Mental Health Story #2 (for Mental Health Awareness Month):
So, a few years after I went through that massive life-changing depression, I had the opportunity to experience another bout of mental dis-ease. (My doctor diagnosed “severe anxiety.”) I think the first experience helped prepare me for the second experience, actually. I went into this one equipped with some tools.
This time the experience wasn’t from inside me – this one was caused by external stress that, I thought, I had no control over and that, I thought, I was powerless to change. I felt trapped and couldn’t see any way to make things better for myself.
Unlike my first experience with mental illnes, this time I did see a professional for help. When I called my health insurance hotline to get help, the woman on the other end of the line asked me a series of questions. One of the last questions she asked me was also one of the hardest questions I’ve ever had to answer in my life: “Have you contemplated suicide in the last week?” I was so ashamed and embarrassed. I told her I had. She asked me if I’d contemplated a method. I told her I had.
She asked me why I hadn’t gone through with it, and I told her I hadn’t gone through with it because “I am a chicken shit, and I thought it might hurt.” She started laughing then – which is the best thing she could have done for me – and told me I’d given her a really healthy answer.
The woman on the other end of the phone found a counselor for me, but when I called the counselor’s office I learned this woman was a psychologist – and I told her office that I didn’t really need a psychologist – my problem wasn’t that serious – I just needed a counselor. The receptionist said she’d have the psychologist call me back. When the psychologist called me back, she assured me that she was, basically, just a counselor with a doctor’s degree and encouraged me to come in and see her. So I did.
My first session with her I just sat there and blubbered. My second session with her I blubbered some more and told her all the things I was expected to change in my current teaching position – things I had no control over – and I didn’t see how I could change “and…and…”
The psychologist asked me, “Do you plan to go back to that positiion?” I told her I didn’t see how I could. And then she asked me a question that completely changed the course of my life: “Then why do you need to fix these things?”
Whoah. It was like a huge weight was lifted from my shoulders in that moment. I saw that these things weren’t my problem anymore. I didn’t need to worry about them!
From that moment on our sessions together became all about creating a new life for myself. She helped me recognize the things in my life that were making me, literally, crazy, and that I needed to throw out; and she helped me recognize the things I needed to bring more into my life – creative things, artsy things, Soul-things. She helped me see there WERE options and I wasn’t trapped.

▶ **AVAILABLE DATA**:
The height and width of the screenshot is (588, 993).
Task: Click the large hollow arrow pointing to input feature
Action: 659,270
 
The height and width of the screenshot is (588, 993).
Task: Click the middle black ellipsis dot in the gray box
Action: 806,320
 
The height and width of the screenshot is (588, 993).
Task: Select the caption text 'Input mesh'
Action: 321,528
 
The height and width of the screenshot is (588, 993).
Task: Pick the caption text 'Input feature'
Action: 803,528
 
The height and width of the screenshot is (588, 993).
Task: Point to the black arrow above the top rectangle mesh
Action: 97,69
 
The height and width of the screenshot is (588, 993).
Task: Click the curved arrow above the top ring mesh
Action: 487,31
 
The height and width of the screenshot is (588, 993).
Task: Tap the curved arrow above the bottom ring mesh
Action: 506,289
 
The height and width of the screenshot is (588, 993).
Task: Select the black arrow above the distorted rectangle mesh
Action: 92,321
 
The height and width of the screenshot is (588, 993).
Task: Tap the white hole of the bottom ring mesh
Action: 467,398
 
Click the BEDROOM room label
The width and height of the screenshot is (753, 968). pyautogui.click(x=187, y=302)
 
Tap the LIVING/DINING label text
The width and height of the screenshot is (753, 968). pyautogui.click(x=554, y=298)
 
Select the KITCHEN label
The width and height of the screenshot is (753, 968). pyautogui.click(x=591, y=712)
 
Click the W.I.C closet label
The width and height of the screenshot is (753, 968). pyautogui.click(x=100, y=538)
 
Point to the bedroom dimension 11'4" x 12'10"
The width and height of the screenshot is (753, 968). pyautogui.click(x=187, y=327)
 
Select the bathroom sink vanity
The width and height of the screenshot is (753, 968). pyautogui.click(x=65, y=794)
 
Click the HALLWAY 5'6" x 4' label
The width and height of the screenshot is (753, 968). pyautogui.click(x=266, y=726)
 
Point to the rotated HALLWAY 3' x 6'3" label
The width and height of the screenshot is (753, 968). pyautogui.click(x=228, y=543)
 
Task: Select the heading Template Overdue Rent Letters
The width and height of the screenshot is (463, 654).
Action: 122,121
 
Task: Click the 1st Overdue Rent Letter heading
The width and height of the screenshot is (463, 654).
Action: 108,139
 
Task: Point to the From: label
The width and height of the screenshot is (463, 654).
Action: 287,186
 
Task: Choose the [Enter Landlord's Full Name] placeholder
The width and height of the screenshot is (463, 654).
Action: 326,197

▶ **AIM OF THE TASK**: Reproduce the passage of the mental health story between "She asked me why" and "really healthy answer.", inclusive.

▶ **OUTPUT FOR THIS EXERCISE**:
She asked me why I hadn’t gone through with it, and I told her I hadn’t gone through with it because “I am a chicken shit, and I thought it might hurt.” She started laughing then – which is the best thing she could have done for me – and told me I’d given her a really healthy answer.